The Bolivian Salteña

Bolivian Salteñas

Photo Credit: Ross Lewin

When I realized that I wanted to pursue a career in Food Studies, I started a food and travel blog that highlighted some of my most memorable exploits in the Americas. One of these particular experiences happened during my very first trip outside the United States, in the country of Bolivia, when I was 19 years old. In Bolivia, the locals eat salteñas for a morning snack — a very different breakfast to my typical eggs and pancakes — so I was delighted to come across a food stand selling these savory pastries my first morning in La Paz. I took one into my hands and, disregarding any thought of etiquette or sophistication, I munched into that salteña like I hadn’t eaten for years; hot juice running down my chin, bits of flaky crust sticking to the edges of my mouth; I didn’t care. It was one of those foods that wasn’t just delicious; it was mind-numbingly good. I quickly whipped around, turning to the man who sold me that heavenly treat. “¡Delicioso, señor!” I exclaimed, my mouth absolutely stuffed to the brim, cheeks bulging. The man, surprised, looked slowly over my messy, food-stained face and started to laugh. It was obvious I had never eaten a salteña before and he decided to help me, showing me the proper way by holding one upright, nibbling at the top corner and eating downwards without spilling a single drop of juice. After thanking him profusely, he gave me a wink and a knowing smile. “Bienvenidos a Bolivia, amiga,” he answered. That connection — a brief, fleeting moment of a local man welcoming me into his country — resonated deeply within me. It was the first time I realized that food had the power to connect people, regardless of what country they were from or which language they spoke.

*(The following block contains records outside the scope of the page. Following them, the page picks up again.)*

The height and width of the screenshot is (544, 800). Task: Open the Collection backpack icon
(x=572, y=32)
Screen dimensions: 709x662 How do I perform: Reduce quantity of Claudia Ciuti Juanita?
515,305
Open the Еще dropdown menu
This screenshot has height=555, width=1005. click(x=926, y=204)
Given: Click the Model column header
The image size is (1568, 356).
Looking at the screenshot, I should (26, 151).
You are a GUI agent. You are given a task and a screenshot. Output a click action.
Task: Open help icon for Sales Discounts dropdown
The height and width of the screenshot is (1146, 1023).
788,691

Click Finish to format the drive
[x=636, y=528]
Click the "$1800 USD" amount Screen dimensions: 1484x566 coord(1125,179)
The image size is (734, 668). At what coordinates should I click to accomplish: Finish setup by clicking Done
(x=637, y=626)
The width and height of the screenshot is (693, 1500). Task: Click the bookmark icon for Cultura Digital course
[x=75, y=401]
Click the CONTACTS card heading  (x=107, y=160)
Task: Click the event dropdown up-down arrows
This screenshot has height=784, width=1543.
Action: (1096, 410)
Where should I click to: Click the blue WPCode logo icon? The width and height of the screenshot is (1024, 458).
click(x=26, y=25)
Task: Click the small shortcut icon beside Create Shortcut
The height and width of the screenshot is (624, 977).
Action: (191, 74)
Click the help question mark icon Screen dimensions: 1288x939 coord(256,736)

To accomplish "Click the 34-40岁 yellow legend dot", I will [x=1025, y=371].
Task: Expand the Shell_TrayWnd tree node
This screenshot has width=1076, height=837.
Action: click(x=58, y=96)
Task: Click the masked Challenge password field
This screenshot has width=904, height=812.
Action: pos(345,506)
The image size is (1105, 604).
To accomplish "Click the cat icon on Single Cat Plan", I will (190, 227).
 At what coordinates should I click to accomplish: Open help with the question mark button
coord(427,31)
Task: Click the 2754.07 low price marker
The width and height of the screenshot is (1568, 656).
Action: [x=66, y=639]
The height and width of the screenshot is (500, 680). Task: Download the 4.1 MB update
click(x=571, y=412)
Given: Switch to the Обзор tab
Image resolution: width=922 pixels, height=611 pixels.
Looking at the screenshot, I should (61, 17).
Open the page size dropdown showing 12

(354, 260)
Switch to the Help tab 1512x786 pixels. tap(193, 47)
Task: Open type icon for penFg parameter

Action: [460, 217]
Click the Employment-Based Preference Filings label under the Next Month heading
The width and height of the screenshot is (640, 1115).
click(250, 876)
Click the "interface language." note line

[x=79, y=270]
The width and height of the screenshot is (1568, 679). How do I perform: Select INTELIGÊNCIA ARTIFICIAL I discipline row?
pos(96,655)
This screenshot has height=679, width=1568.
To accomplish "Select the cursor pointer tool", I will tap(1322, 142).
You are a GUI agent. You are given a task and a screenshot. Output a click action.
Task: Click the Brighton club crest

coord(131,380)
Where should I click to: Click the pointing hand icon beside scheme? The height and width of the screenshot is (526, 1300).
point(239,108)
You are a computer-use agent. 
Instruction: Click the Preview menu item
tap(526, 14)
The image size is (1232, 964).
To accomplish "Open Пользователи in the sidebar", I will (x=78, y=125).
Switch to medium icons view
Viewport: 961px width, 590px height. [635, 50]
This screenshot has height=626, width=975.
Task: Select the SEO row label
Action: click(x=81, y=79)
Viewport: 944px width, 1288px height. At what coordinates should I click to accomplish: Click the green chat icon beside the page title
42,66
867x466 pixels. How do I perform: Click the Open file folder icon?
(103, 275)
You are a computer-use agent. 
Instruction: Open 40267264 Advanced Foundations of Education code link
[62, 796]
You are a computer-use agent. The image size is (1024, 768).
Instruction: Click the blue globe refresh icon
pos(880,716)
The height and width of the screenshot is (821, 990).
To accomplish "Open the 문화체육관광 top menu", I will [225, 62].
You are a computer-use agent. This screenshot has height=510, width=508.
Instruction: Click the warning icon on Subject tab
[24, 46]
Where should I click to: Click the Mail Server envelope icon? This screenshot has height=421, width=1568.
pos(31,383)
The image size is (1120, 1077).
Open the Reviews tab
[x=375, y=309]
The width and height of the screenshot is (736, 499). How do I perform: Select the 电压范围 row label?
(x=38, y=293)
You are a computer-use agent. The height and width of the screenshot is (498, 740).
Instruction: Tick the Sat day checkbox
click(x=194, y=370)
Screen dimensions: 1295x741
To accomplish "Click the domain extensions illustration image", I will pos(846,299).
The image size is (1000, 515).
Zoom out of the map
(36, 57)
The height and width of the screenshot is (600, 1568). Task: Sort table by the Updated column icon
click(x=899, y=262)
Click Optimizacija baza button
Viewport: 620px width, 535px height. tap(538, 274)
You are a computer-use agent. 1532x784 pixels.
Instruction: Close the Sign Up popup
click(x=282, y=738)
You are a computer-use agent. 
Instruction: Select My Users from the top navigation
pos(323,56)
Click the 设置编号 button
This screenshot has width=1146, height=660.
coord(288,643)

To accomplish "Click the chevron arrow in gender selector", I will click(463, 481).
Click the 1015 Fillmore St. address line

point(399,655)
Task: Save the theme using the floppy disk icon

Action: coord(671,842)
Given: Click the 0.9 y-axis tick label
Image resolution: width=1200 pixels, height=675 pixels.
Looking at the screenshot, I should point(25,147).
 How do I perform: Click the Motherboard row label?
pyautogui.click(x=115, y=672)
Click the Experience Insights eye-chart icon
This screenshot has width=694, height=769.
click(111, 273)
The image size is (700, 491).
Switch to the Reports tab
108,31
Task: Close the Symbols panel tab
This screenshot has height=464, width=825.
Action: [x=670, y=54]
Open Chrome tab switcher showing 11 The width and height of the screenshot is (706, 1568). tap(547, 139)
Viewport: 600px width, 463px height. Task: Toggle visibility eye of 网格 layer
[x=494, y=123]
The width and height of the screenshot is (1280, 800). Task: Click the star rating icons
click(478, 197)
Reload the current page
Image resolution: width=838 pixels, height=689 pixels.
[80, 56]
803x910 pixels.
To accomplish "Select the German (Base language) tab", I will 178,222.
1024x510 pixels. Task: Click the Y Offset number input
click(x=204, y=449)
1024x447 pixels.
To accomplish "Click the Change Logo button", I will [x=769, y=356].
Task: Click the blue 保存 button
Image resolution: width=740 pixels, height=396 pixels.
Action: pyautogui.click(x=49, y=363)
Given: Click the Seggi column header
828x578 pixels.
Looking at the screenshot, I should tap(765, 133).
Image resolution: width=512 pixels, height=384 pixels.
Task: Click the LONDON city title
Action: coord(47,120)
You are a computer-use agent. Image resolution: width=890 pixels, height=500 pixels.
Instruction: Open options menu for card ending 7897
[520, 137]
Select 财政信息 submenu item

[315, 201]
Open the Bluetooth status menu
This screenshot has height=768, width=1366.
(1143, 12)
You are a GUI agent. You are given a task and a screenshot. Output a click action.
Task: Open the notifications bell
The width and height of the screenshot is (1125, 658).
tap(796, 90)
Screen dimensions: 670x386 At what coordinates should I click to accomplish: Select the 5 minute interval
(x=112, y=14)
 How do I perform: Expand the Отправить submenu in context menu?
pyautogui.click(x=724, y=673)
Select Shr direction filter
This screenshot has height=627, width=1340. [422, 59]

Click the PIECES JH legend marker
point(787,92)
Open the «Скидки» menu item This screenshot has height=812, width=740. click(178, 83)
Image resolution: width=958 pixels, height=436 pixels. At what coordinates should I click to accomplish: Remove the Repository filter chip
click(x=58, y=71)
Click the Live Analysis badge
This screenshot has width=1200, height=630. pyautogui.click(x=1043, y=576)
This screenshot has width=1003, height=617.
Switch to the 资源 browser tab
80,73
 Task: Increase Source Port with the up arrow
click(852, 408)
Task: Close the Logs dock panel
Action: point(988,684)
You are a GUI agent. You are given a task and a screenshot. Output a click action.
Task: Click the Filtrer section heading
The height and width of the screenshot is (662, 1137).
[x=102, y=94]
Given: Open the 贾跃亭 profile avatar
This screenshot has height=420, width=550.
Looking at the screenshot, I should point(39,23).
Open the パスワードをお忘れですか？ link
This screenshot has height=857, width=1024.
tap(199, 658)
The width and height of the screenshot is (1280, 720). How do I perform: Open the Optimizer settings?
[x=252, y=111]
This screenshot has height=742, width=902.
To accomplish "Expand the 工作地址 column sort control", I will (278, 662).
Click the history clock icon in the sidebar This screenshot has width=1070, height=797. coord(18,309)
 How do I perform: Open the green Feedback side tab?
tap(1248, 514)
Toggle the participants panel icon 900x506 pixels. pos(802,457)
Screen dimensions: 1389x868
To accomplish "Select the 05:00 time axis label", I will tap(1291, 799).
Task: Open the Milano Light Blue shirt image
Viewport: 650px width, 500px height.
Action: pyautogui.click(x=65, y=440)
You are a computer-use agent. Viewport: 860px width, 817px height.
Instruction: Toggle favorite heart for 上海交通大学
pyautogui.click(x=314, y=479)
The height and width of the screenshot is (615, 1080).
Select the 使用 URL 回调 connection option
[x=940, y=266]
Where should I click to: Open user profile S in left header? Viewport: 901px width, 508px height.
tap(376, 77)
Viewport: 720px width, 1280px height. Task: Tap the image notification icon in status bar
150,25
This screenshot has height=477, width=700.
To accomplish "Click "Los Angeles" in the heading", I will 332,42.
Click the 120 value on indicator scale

That salteña was the first thing I ever ate in Bolivia, or in any country outside the U.S., for that matter. I consider the salteña, and the memory that it invokes, the beginning of a fiery passion for food, culture, and travel that has stayed with me ever since that first trip to Bolivia. I don’t know if I would be where I am today, an aspiring culinary anthropologist, had I not discovered food’s remarkable ability to bring people together, back at that food stand in La Paz years ago.